On the surface, managing an RMB fund might not seem attractive to most US dollar fund managers. The Chinese currency funds tend to be sub-$500 million, come with a shorter fund life than their US dollar counterparts and are burdened by the demands of domestic LPs, who often want unrealistically high returns, unrealistically fast.
The inherent conflict of interest that comes with managing onshore and offshore capital is also a challenge. Once a deal is found, from which fund does the GP invest and how is the decision justified to the broader LP base?
That may be why from 2009 to 2013 to date, only 47 GPs have raised both US dollar and RMB funds, according to data from Private Equity International’s Research & Analytics division (see chart). However, more firms are showing interest. The Carlyle Group, CITIC Capital and Primavera Capital are currently raising RMB funds, while FountainVest Partners has said it intends to this year.
Global firms are also keen. “Over the last eight months, some of the bigger international GPs have reengaged with the RMB fund environment,” according to a Hong Kong-based fund formation lawyer.
The cynic might say that the reason for a parallel RMB fund is to generate more management fees. But the fact is that managing a Chinese currency fund does have certain advantages.
If you don’t have both currencies, you actually get left out of a lot of opportunities. If there is a company that doesn’t want to restructure, wants to stay onshore and has A-share listing ambition – and yet you don’t have RMB – you’re pretty much left out of the game
Lawrence Wang, managing director, Primavera
For example, in August, CITIC Capital invested an undisclosed amount in S.F. Express, a Chinese delivery services firm, in one of the largest RMB transactions of the year (according to CITIC). The deal was made out of the firm’s first RMB-denominated fund, which expects to close on RMB 4 billion by the end of 2013, according to a source close to the firm.
The deal required an RMB investment, says Yichen Zhang, chairman and chief executive. “This lucrative industry is very restrictive to foreign players.
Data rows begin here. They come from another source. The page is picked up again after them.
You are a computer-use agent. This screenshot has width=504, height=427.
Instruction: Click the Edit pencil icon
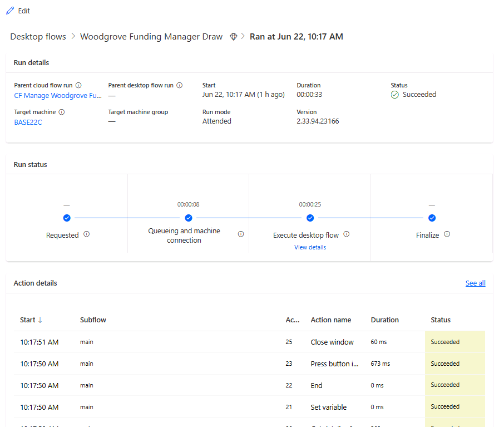pyautogui.click(x=10, y=11)
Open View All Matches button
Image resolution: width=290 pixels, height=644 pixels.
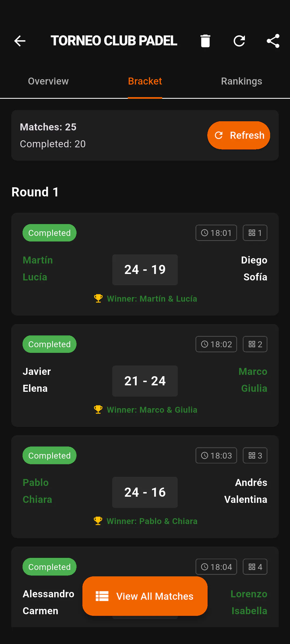[145, 596]
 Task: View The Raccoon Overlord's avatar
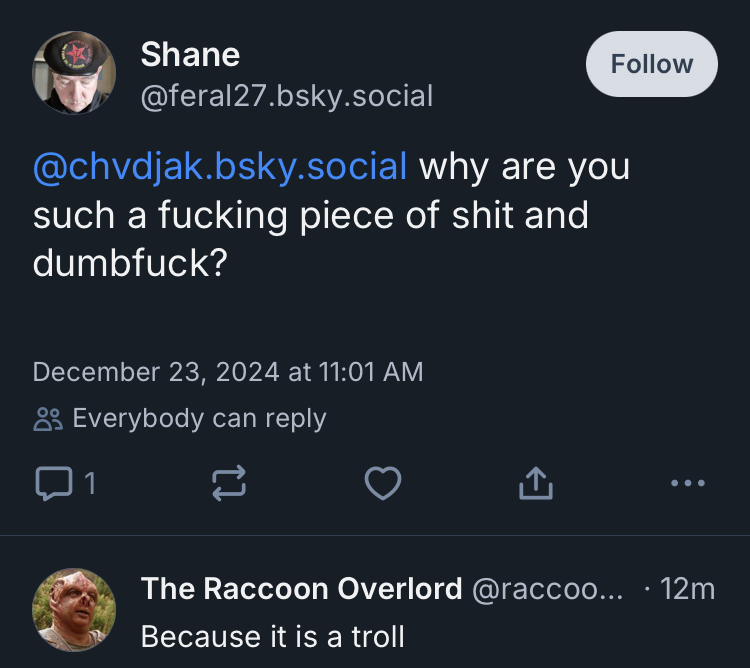(x=74, y=609)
Under the Chinese Postal Law of 2009, foreign companies may not invest in [businesses that provide] domestic express delivery of letters,” Zhang says.
Media, education, healthcare as well as telecommunications are other sectors that are more easily investable via RMB funds, adds Lawrence Wang, managing director at Primavera.
“If you don’t have both currencies, you actually get left out of a lot of opportunities,” he says. “If there is a company that doesn’t want to restructure, wants to stay onshore and has A-share listing ambition – and yet you don’t have RMB – you’re pretty much left out of the game.”
FountainVest Partners, which raised a $1.35 billion fund last year, plans to launch an RMB fund so it has the flexibility to move quickly on deals, says Frank Tang, chief executive and managing partner of the firm.
While gaining an edge on deals appears to be the driver for most RMB funds, some firms have a more longterm strategy in mind: building relationships with large, domestic LPs such as state-owned enterprises and insurers.
“What the foreign managers are doing in raising RMB funds is getting the experience of dealing with the Chinese investor base,” says Andrew Ostrognai, partner at Debevoise & Plimpton. As China’s regulations liberalise, domestic capital is expected to be allowed to invest in funds – at which point US dollar fund managers will be courting domestic LPs. This may give them a head-start.